# Start of Provided data
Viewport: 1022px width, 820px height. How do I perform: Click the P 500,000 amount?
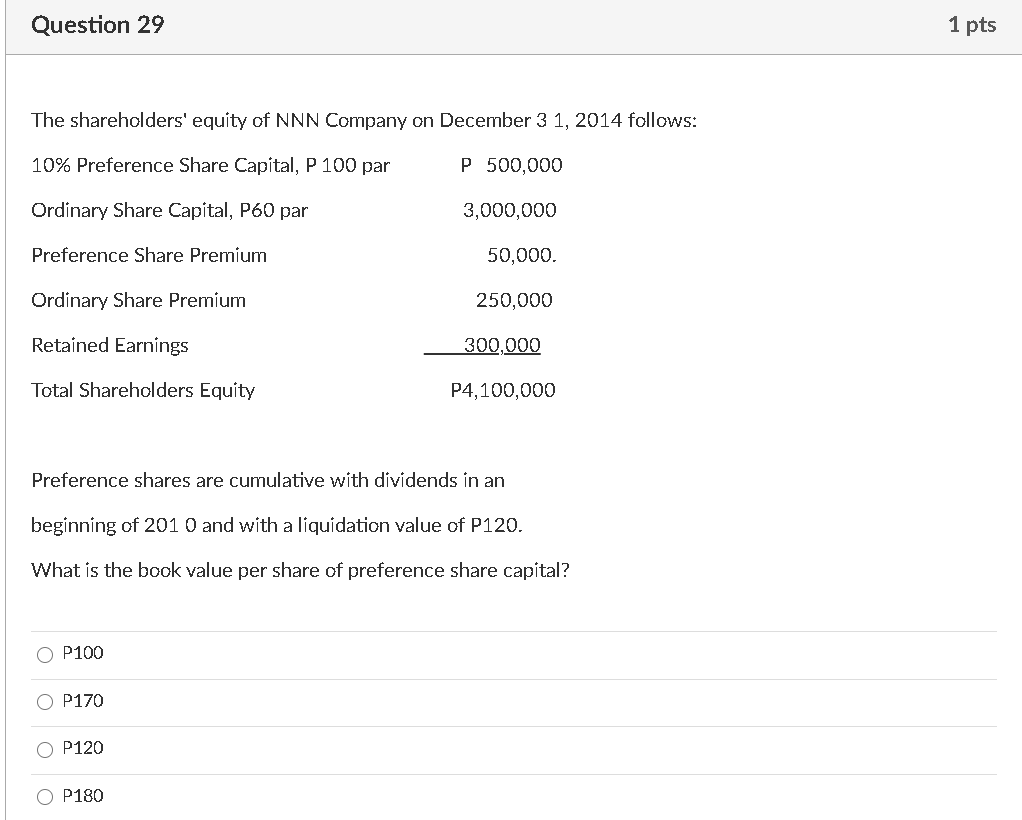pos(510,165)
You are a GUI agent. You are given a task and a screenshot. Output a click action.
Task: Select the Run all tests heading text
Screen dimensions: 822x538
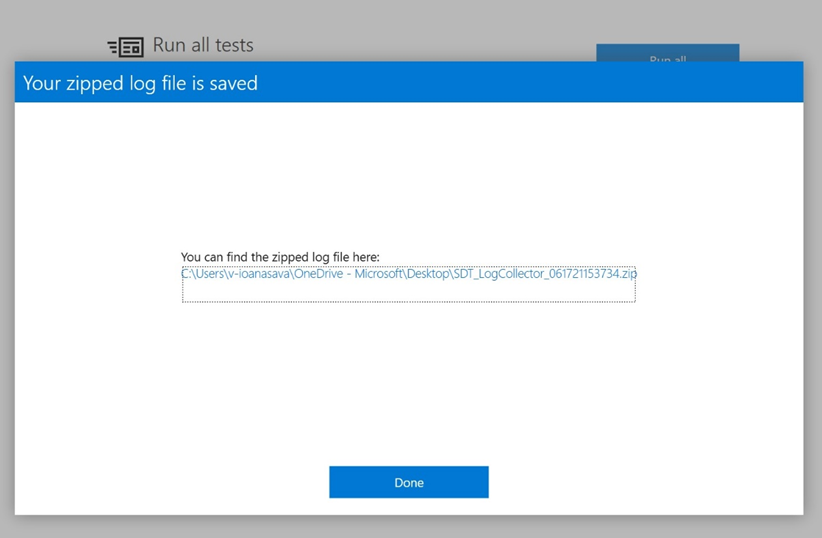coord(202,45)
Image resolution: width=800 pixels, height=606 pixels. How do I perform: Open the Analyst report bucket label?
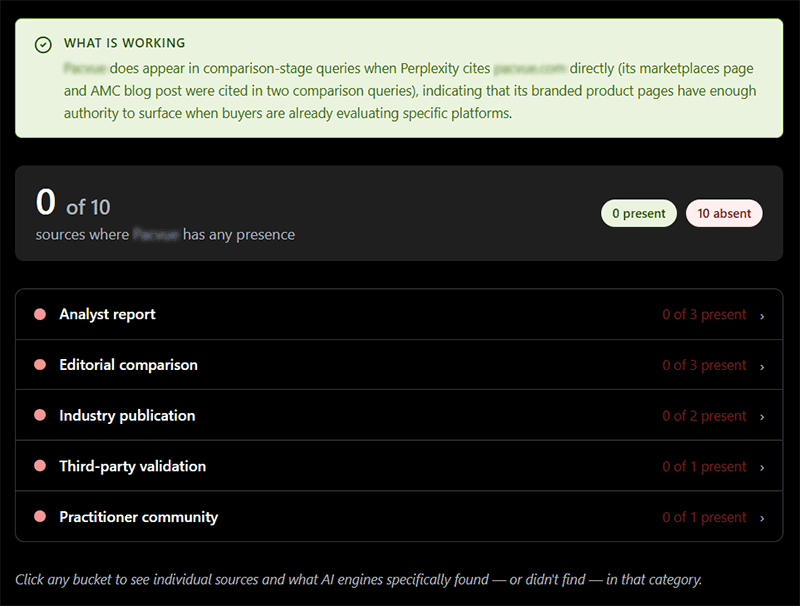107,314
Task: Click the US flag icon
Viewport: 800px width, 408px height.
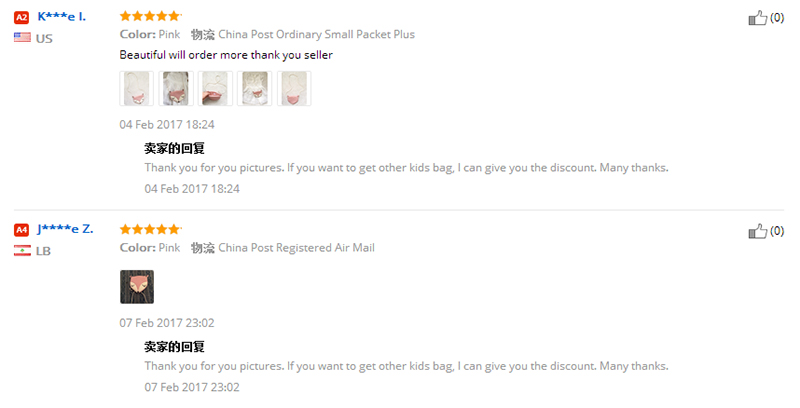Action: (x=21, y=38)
# End of Provided data
# Start of Provided data
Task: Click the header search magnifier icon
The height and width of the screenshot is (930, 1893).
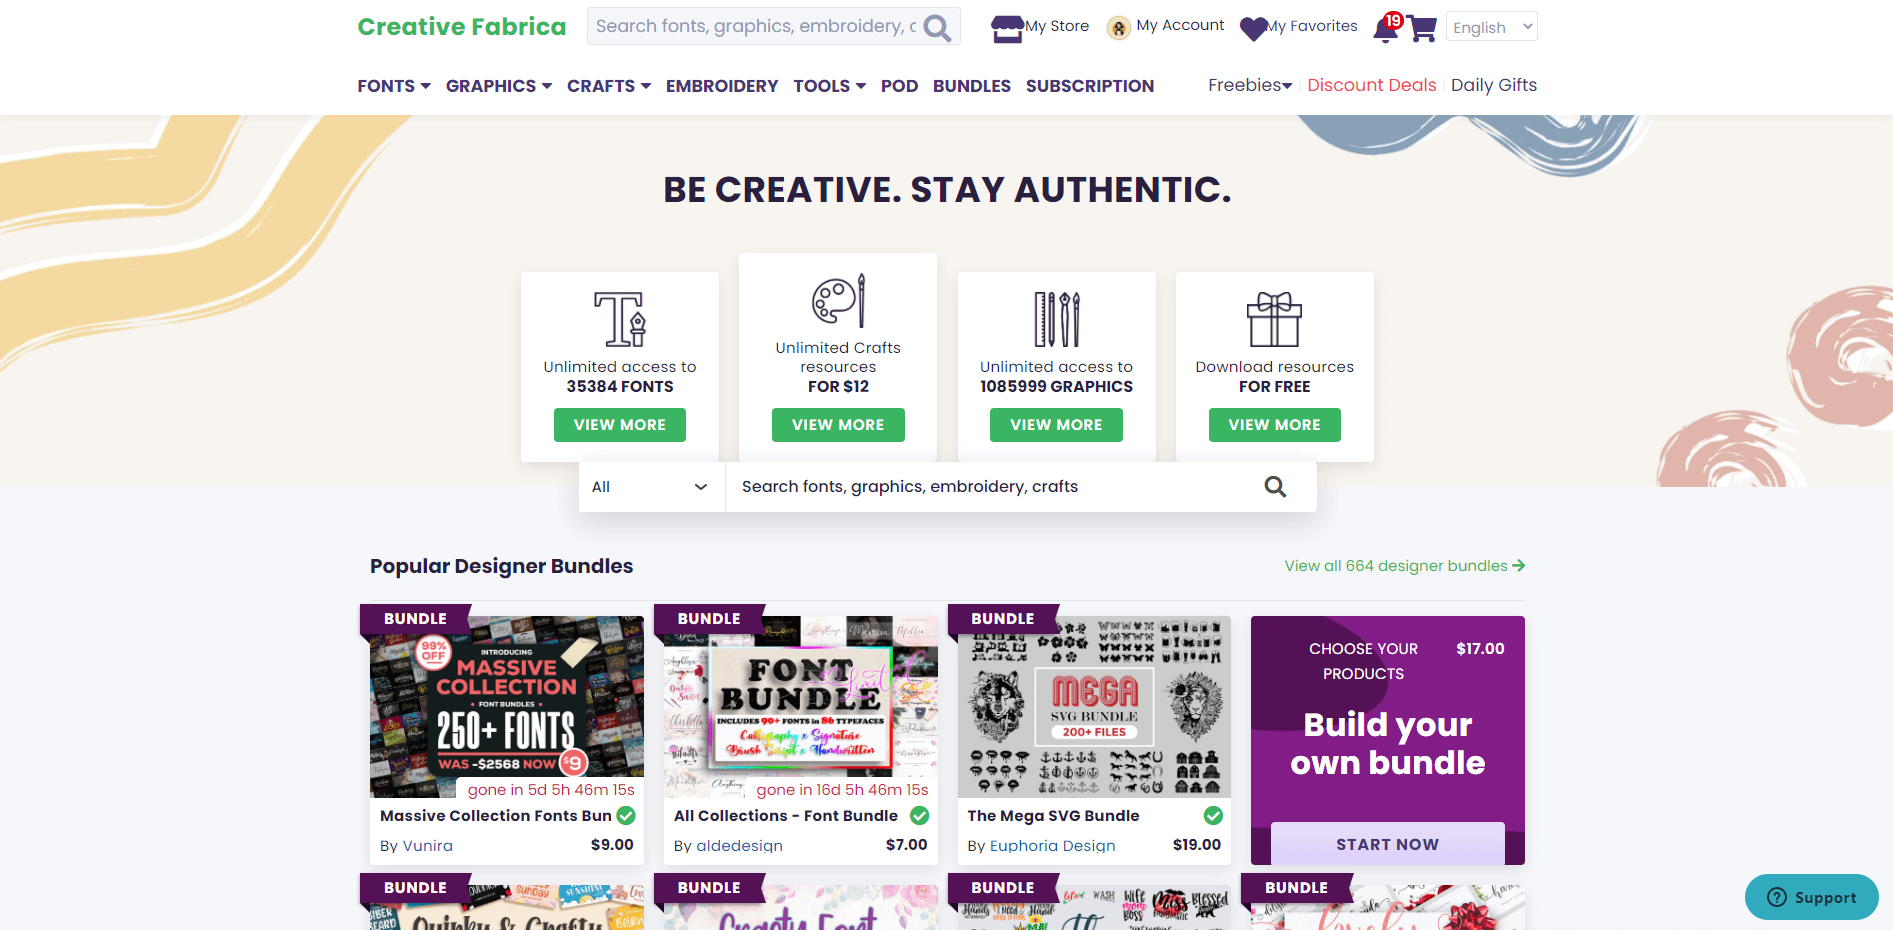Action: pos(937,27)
# End of Provided data
Show every line of the entries above that contains the word "screenshot".

You are a GUI agent. You are given a task and a screenshot. Output a click action.
The height and width of the screenshot is (930, 1893).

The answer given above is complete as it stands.